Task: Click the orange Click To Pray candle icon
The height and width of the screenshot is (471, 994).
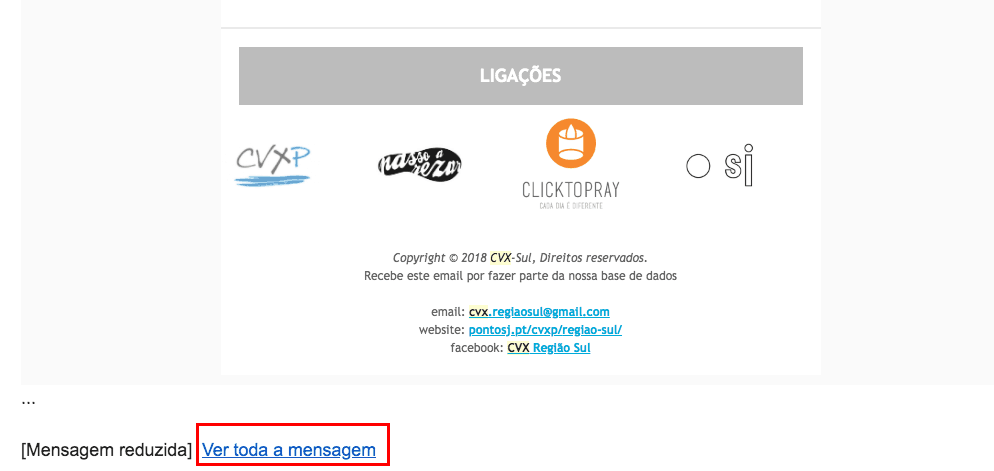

==

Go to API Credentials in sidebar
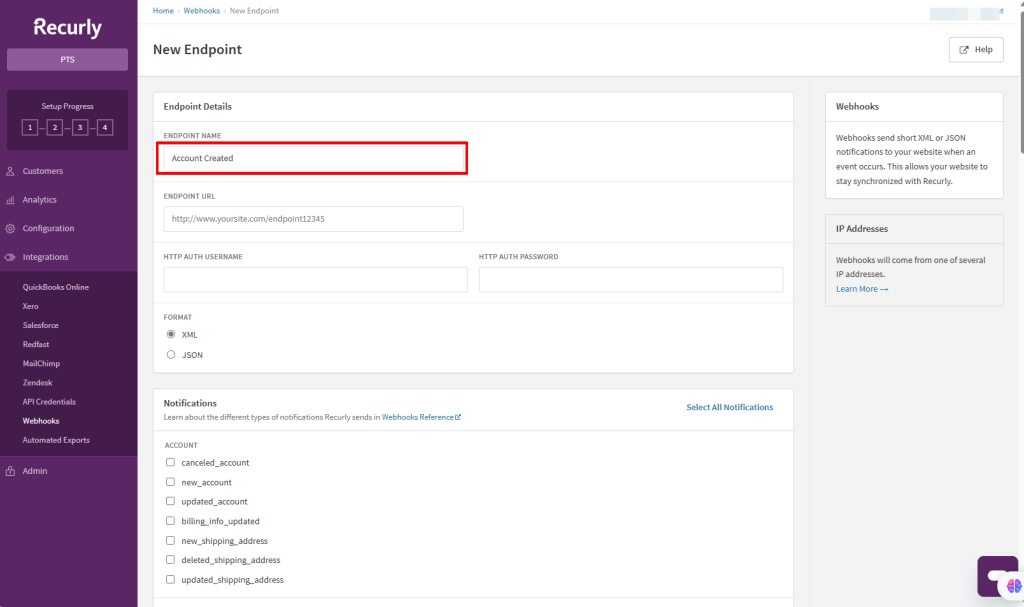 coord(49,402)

...

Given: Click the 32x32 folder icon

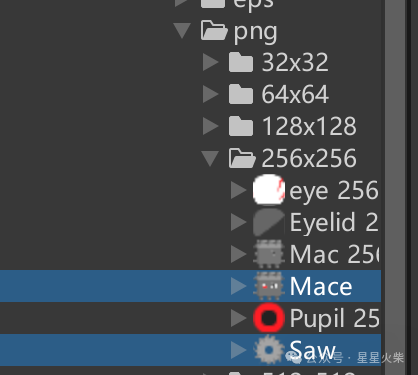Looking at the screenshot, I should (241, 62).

What the exercise asks – Given the records above, reproduce precisely and only the lines between the line holding "Task: Click the" and the line holding "The height and", inclusive.

Answer section –
Task: Click the orange Click To Pray candle icon
The height and width of the screenshot is (471, 994).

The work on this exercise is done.